1976 was another year for modernizing - installation of automatic scorers, new carpeting, setters, masking units, everything to make Star Lanes a first class bowling center.
In 1980, Roger and Darryl Larson purchased the Star Lanes, and Earl Larson stayed on as manager.
In 1982, there were 78 teams participating in league play.
Photo by WaskaWeb
The Starbuck VFW Post 4582 baseball team is headed to state!
Learning the ropes of ventriloquism
Glenwood Public Library’s summer reading program wrapped up July 23 with special guest James Wedgwood, a popular ventriloquist and comedian who had the audience in stitches. Wedgwood got the adults involved, too, discovering a distracting, talking tissue in Linda Erno’s purse.
Caleb Mahoney gamely stood in for comedian James Wedgwood’s dummy during the final skit at the Glenwood Public Library summer reading program on July 23. Wedgwood threw his voice, making it sound as if Caleb were talking, as Caleb practiced his impression of a live, wooden dummy. The crowd went wild!
Photos by Deb Mercier
darksiders 1 системные требования Holten honored posthumously at baseball game
On Saturday, July 4, Carol Holten and her daughters Leisha, Shelly and Terri went to Cedar Rapids, Iowa. They were invited by the Cedar Rapid Kernels Baseball team (which is a Minnesota Twins Minor League Team) to attend the game and participate in the second annual Military Heroes Recognition Night. Ray Holten was nominated and was one of 35 selected military heroes to be honored at a ceremony immediately following the baseball game. Those honored are currently serving, have served but are no longer active and eight (including Ray) were honored posthumously.
With the stands full of people gathered for the game, all of the military families were escorted on to the field for a special ceremony.

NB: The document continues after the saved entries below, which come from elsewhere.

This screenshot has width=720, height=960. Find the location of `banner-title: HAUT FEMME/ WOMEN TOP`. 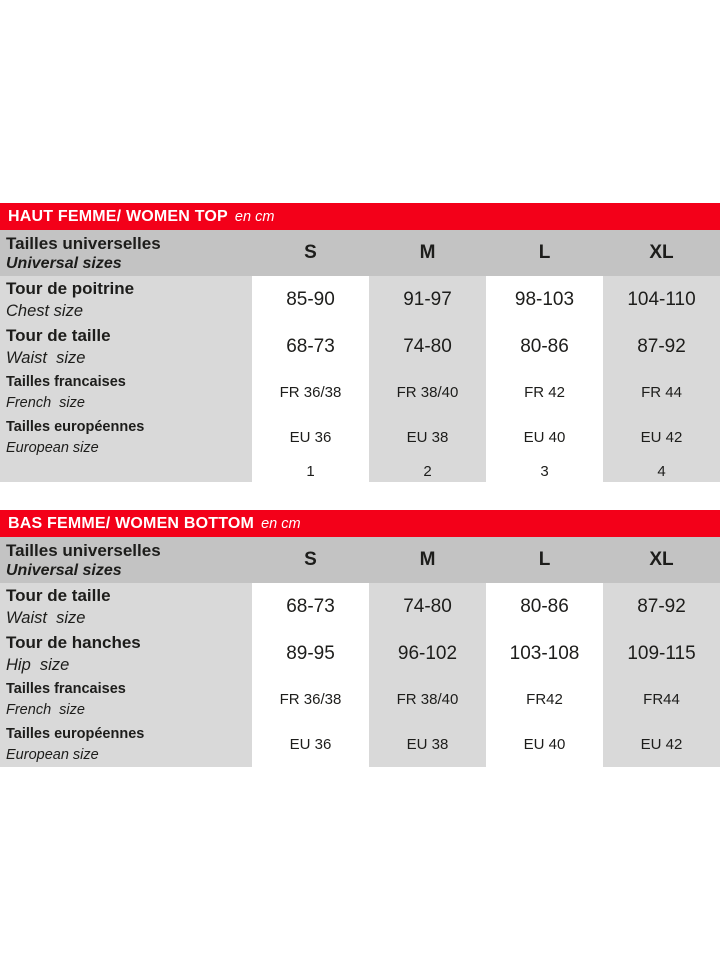

banner-title: HAUT FEMME/ WOMEN TOP is located at coordinates (118, 216).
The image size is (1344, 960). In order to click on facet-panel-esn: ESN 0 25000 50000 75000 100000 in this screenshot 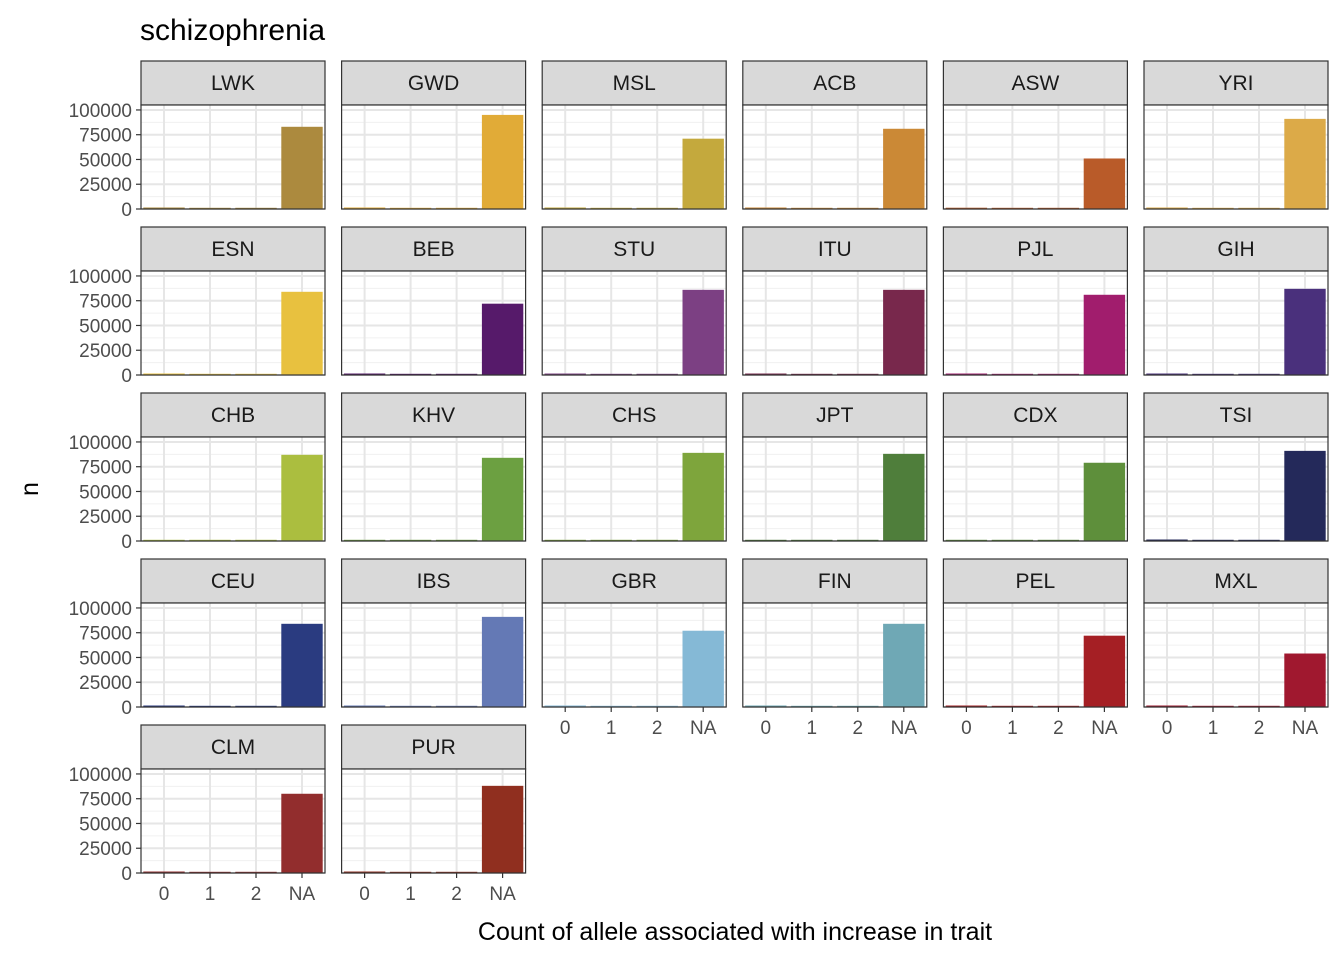, I will do `click(198, 306)`.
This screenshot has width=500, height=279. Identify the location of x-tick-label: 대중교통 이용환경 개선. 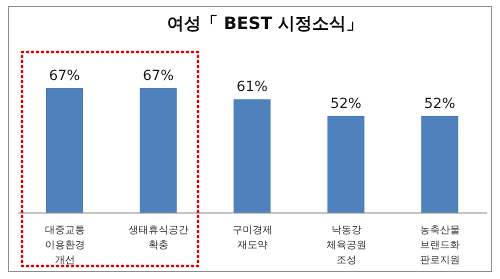
(64, 246).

Each military hero was honored over the PA system and a brief bio was read. All of the families received a deck of cards showcasing each military member with their picture and a short recap of their life.
After the ceremony as they were escorted off the field, each family was given a handmade patriotic quilt. Carol said the patriotism felt throughout the stadium was very evident as the crowd in the stands never stopped clapping during the ceremony. It was an emotional and wonderful experience and one Ray’s family will never forget.
Ray Holten served in the US Military from 1954-1958 and also served in the Korean War.